Riscrivi come lista numerata le righe dell'elenco che vanno dalla riga contenente "Image resolution: width=800" fino alla fine dell'elenco, comprese entrambe le estremità. Tralascia le righe vuote e non includere le immagini nella risposta.

---------- DATI FORNITI ----------

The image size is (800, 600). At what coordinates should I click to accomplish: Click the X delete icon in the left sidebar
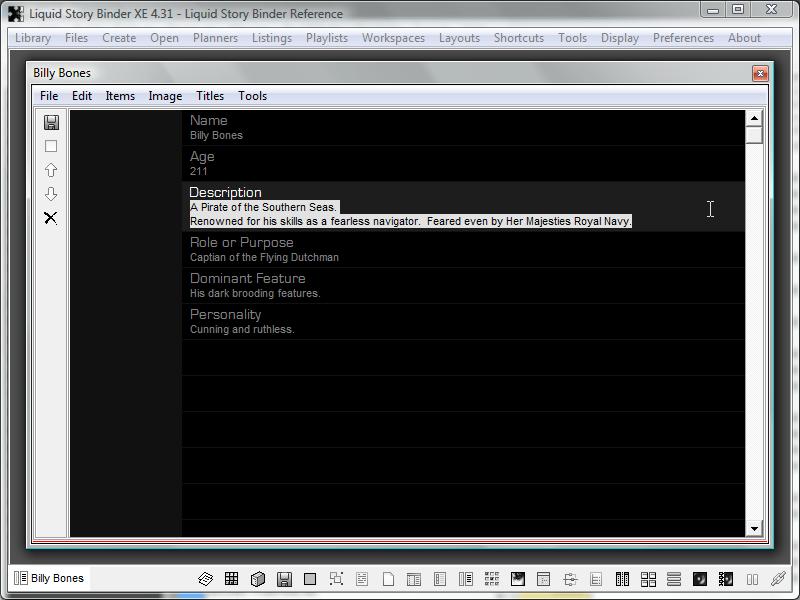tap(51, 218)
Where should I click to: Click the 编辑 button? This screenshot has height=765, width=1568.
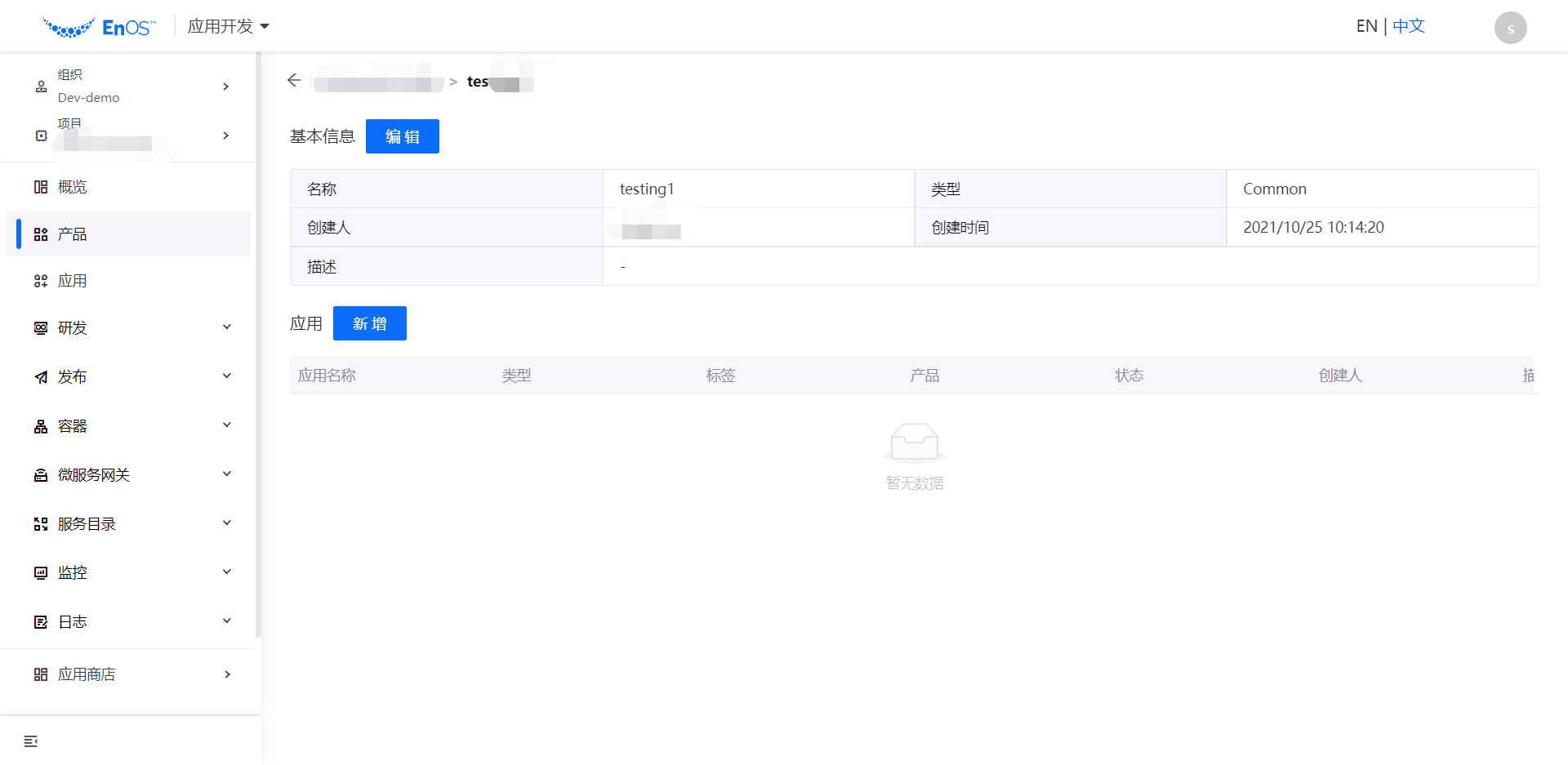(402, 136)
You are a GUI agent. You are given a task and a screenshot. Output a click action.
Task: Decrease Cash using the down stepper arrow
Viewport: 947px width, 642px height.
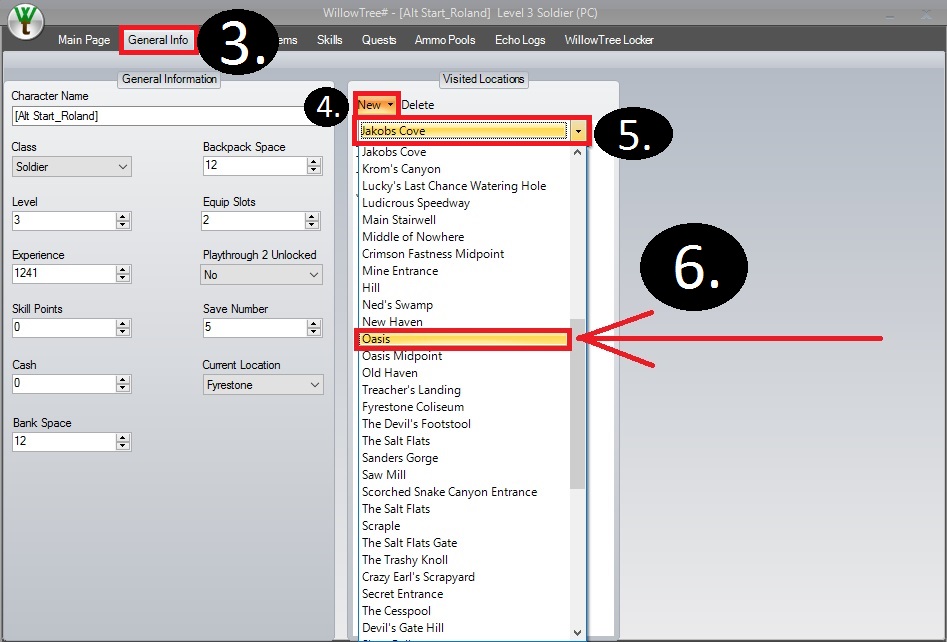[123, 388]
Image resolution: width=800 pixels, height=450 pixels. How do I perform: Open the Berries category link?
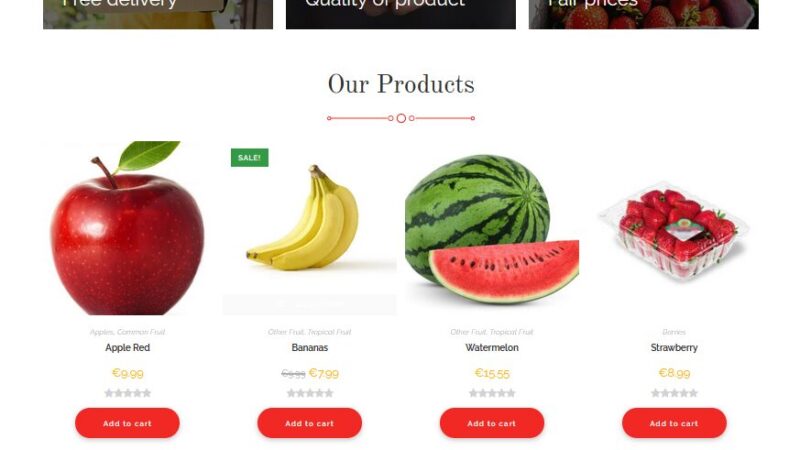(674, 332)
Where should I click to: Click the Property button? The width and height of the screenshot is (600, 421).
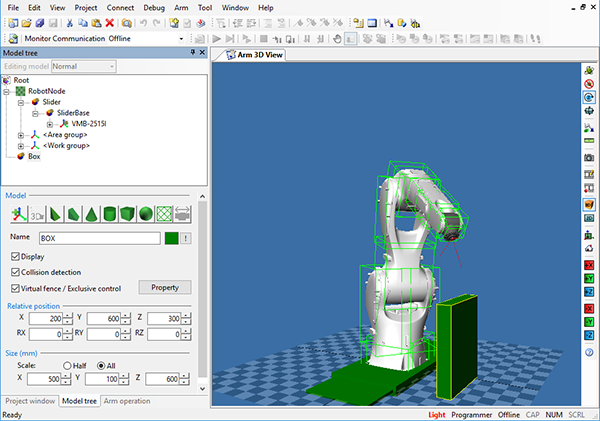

----------

RISPOSTA ALL'ESERCIZIO:
1. Image resolution: width=800 pixels, height=450 pixels. How do I perform: Open the Berries category link?
2. (674, 332)
3. Where should I click to: Click the Property button? The width and height of the screenshot is (600, 421).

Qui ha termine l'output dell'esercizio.